• **WHAT YOU SHOULD DO**:
Answer these questions about the blog extract below:
1. What separation of research actors did the author discuss in a short section of a proposal?
2. What did DFID recently launch a call for?
3. What do those who defend the categories say mainly drives the choice of them?

Last month I spent quite a bit of time working on a proposal for a potential project and, in the background to it, prepared a short section discussing the often-used separation of ‘suppliers’, demanders’, and ‘intermediaries’ of research. There seems to be a lot on this lately. Only recently, DFID launched a call for a programme aimed at the ‘demand’ side that promises to address an aspect of the story that has not received much attention in the past -and that will ideally be an opportunity to introduce brand new players to the scene. I thought about it and in this blog try to offer an alternative to this model. I hope it is a useful start.
Many programmes and initiatives working with think tanks (and policymaking more broadly) make the practical assumption that there is at least a functional or workable separation between the supply side and the demand side of research –and that, as a consequence, private and public intermediaries are necessary to bring them together. While many have also argued (including in comments to this blog and to me directly) that they do not see things in this black and white way and that the choice of categories is mainly driven by operational imperatives (in other words, they know it is not possible to neatly separate actors in these categories but have to anyway), I think that the effect of using these concepts has important, and dangerous, implications on the programmes and initiatives themselves as well as on the very organisations they aim to support.

Data listing
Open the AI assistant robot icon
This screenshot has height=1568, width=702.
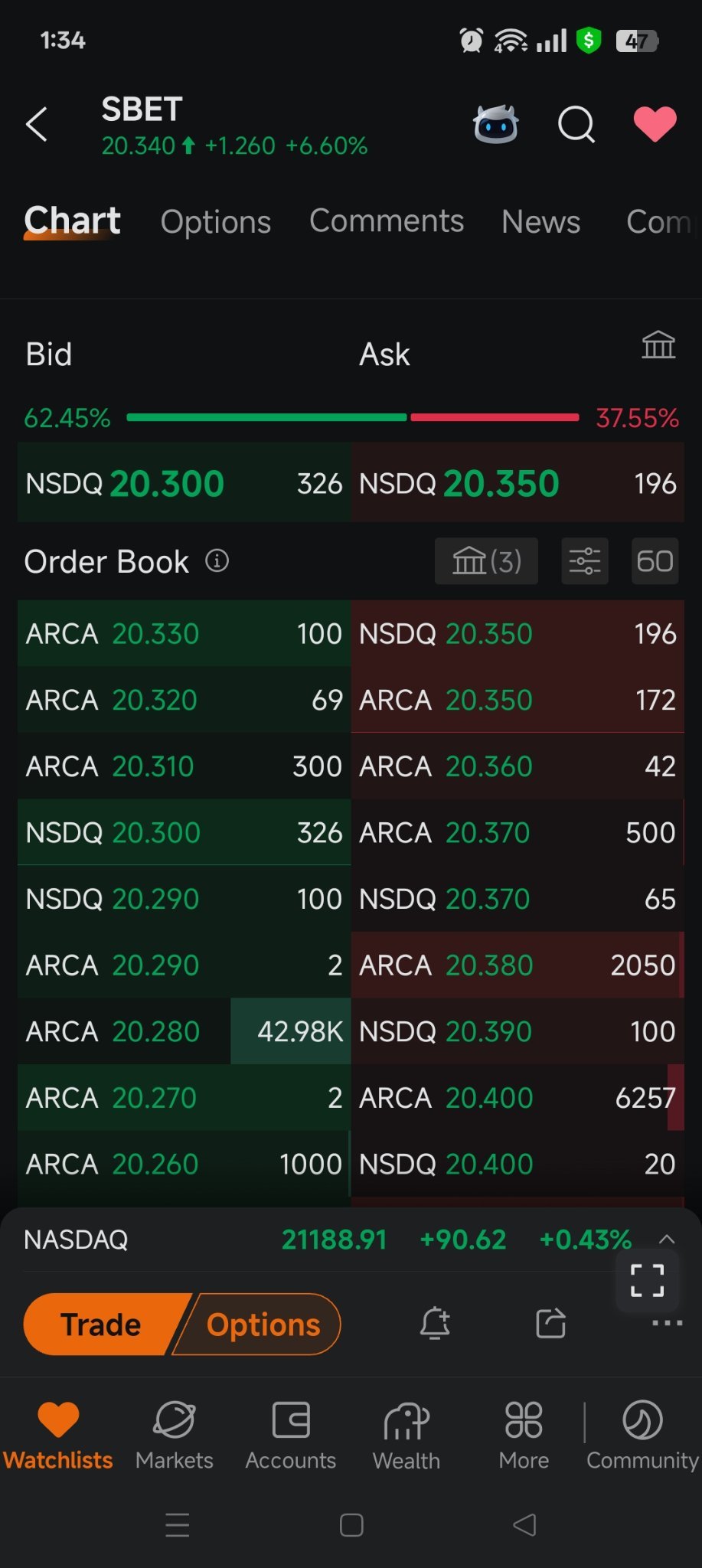[x=496, y=124]
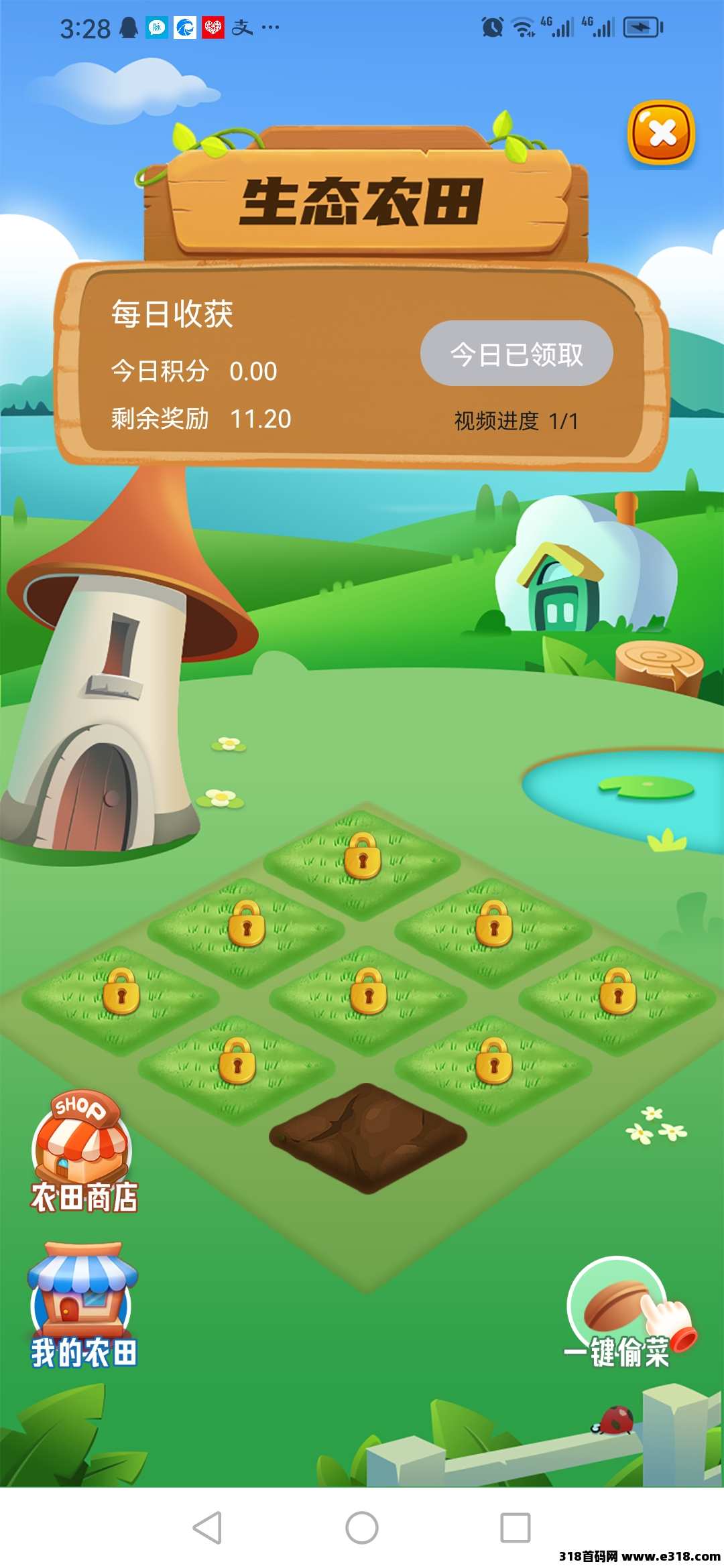The image size is (724, 1568).
Task: Go to the home screen via the system home button
Action: [362, 1528]
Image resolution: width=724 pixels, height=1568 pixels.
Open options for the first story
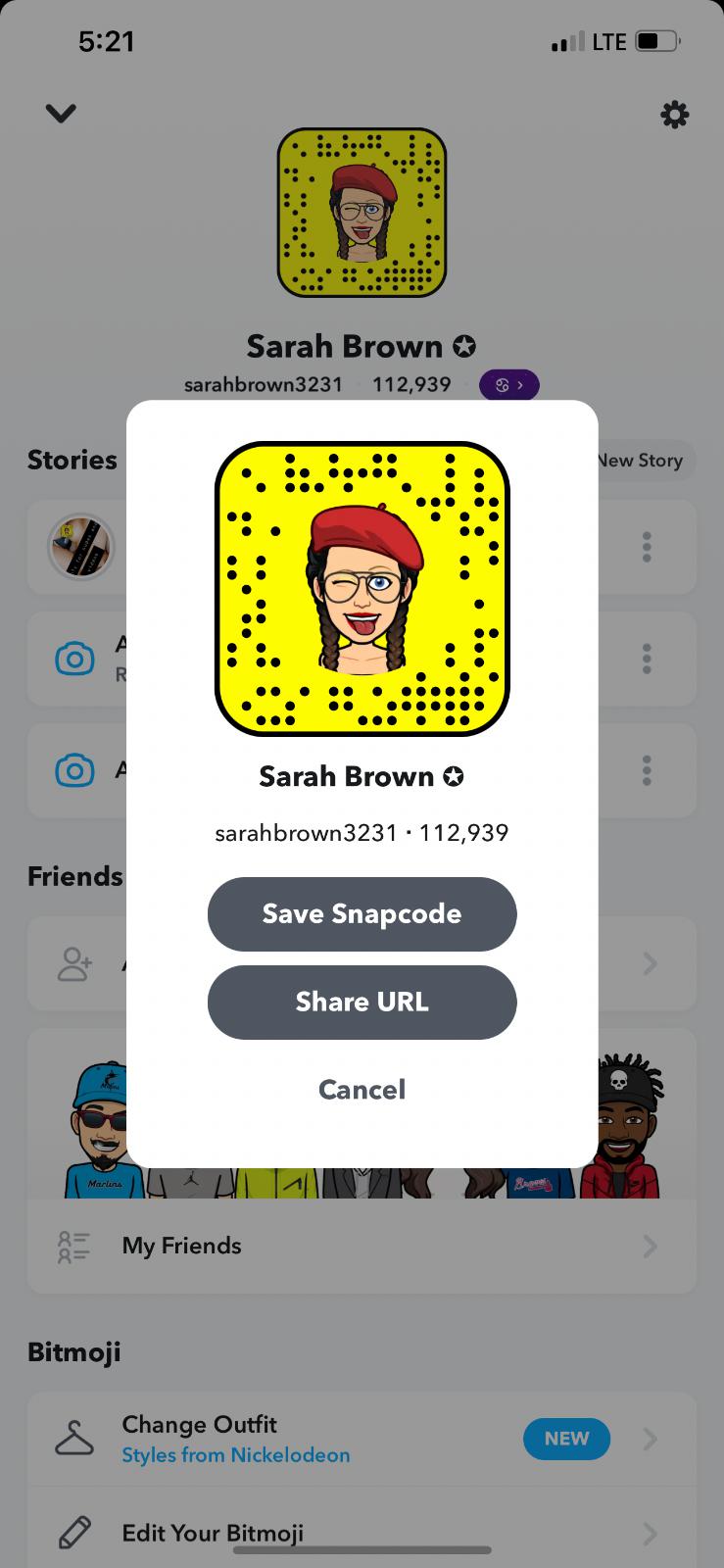647,547
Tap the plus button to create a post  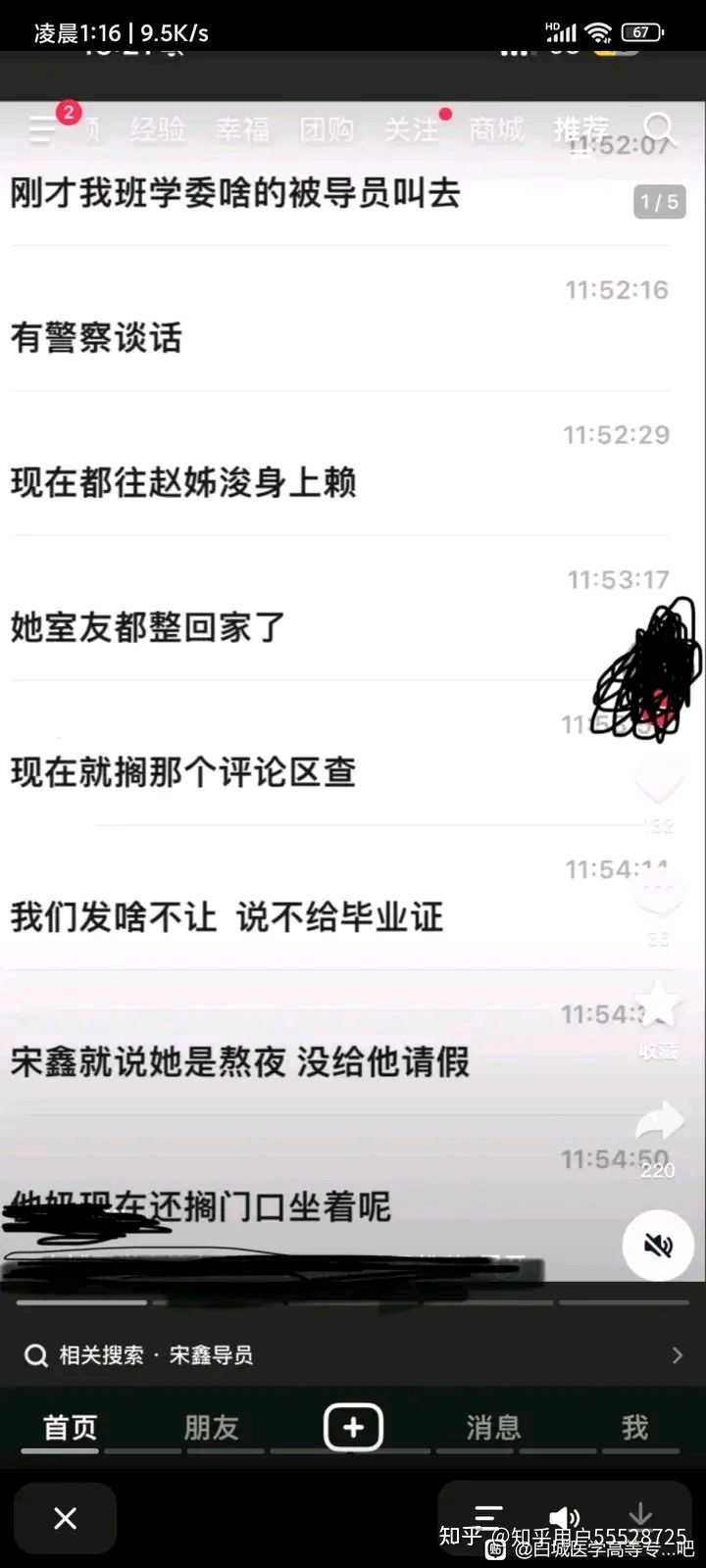click(353, 1427)
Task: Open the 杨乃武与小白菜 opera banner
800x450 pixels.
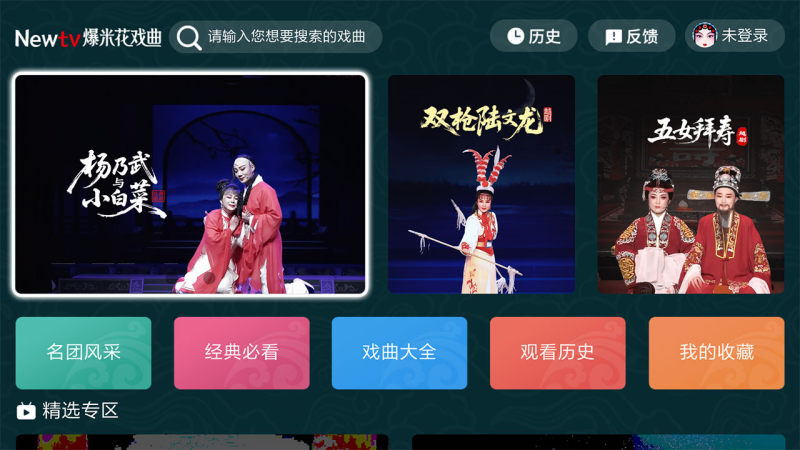Action: pyautogui.click(x=190, y=185)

• **RESULT OF THIS TASK**:
1. The separation of 'suppliers', 'demanders', and 'intermediaries' of research.
2. A programme aimed at the 'demand' side.
3. Operational imperatives.